DAP hanya mengenal dua hal yakni, Pertama, istilah Ketua Dewan Adat Papua atau Pimpinan Dewan Adat Papua untuk tingkat Tanah Papua. Status DAP menyatakan bahwa otoritas DAP ada di Kepala Suku dan diatas Kepala Suku hanya ada Tuhan. Kepala Suku atau Kepala Marga itu setara jadi tidak ada kepala suku diatas kepala suku yang lain.

Kedua, istilah pengukuhan hanya dipakai dalam jabatan suku atau marga yang berlangsung turun temurun dan itu dilakukan dalam setiap suku atau marga menurut aturan dan tata cara masing-masing.

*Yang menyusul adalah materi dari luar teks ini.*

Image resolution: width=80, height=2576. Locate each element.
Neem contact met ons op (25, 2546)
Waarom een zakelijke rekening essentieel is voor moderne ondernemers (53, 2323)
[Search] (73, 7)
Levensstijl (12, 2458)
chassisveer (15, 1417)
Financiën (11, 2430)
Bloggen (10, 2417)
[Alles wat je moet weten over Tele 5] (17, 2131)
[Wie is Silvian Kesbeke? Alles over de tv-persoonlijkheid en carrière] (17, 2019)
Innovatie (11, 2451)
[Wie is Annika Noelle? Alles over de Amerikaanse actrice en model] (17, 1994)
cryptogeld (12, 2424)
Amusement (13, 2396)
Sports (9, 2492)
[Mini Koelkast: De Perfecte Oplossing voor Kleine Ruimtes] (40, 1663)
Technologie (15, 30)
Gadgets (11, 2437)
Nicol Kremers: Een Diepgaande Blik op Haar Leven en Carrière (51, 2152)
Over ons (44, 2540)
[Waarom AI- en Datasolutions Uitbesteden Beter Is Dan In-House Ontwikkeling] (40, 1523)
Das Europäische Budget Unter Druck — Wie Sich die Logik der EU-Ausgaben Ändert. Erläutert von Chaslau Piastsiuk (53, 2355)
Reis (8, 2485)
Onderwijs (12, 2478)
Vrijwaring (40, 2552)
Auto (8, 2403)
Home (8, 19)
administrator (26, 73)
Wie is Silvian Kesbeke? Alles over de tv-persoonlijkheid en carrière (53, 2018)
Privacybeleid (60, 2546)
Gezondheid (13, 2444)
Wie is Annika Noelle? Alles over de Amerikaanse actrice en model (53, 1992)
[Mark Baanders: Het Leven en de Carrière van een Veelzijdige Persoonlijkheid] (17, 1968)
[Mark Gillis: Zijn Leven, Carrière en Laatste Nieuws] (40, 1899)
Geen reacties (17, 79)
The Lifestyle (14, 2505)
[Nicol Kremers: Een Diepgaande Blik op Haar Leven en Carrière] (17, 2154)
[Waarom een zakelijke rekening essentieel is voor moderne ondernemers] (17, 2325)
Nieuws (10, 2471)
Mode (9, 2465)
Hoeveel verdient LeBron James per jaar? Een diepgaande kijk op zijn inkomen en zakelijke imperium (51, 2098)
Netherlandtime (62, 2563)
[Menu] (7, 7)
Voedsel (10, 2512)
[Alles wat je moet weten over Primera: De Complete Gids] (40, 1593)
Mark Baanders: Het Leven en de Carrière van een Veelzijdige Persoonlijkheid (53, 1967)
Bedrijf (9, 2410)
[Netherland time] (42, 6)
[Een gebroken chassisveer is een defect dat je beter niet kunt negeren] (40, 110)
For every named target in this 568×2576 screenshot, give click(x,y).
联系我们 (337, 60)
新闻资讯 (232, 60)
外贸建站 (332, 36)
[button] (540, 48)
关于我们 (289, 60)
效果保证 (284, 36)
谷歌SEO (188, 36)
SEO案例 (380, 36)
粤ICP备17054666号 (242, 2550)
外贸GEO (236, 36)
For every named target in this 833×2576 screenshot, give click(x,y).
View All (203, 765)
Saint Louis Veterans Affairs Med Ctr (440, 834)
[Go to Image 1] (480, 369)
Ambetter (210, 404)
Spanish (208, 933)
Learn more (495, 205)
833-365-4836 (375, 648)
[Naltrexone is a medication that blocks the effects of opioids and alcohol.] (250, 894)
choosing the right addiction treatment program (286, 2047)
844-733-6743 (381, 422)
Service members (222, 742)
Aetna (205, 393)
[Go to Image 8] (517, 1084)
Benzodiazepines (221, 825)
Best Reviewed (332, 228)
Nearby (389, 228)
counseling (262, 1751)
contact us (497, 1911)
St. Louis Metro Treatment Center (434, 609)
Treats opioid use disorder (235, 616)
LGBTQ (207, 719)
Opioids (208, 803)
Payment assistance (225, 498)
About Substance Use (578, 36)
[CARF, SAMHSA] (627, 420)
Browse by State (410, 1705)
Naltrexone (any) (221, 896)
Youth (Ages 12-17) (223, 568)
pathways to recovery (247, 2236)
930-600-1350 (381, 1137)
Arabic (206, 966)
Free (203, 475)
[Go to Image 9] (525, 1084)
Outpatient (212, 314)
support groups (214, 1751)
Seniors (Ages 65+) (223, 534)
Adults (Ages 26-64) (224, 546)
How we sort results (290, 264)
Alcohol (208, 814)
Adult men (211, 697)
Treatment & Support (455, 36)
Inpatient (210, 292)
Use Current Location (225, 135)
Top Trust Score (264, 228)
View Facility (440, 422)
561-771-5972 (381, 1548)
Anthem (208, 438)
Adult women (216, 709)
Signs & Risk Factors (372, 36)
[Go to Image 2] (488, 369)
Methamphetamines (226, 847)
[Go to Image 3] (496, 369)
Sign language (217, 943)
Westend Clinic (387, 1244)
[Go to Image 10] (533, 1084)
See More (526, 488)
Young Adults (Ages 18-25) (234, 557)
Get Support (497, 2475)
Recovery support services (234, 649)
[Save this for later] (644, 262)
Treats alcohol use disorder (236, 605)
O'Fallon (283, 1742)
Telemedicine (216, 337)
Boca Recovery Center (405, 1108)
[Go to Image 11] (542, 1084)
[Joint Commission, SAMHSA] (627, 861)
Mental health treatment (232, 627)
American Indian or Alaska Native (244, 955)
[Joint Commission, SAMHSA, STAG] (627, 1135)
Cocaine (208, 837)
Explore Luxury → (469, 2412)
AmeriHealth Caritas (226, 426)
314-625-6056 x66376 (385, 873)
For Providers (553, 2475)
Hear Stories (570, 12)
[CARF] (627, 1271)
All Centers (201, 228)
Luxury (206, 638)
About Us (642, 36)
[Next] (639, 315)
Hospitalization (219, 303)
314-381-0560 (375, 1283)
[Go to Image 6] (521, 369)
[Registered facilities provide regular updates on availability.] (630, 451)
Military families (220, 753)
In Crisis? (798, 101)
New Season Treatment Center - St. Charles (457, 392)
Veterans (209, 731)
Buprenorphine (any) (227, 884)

Setiap suku di Tanah Papua memilih Kepala Sukunya dan Kepala-Kepala suku yang telah dipilih mewakili sukunya kemudian membentuk Dewan Adat Daerah sesuai wilayah adatnya. Kemudian Dewan Adat daerah membentuk Dewan  Adat Papua (DAP)  sebagai pusat organisasi atau lembaga adat yang mewakili kepala-kepala suku  dari 7 (tujuh) wilayah adat di Tanah Papua.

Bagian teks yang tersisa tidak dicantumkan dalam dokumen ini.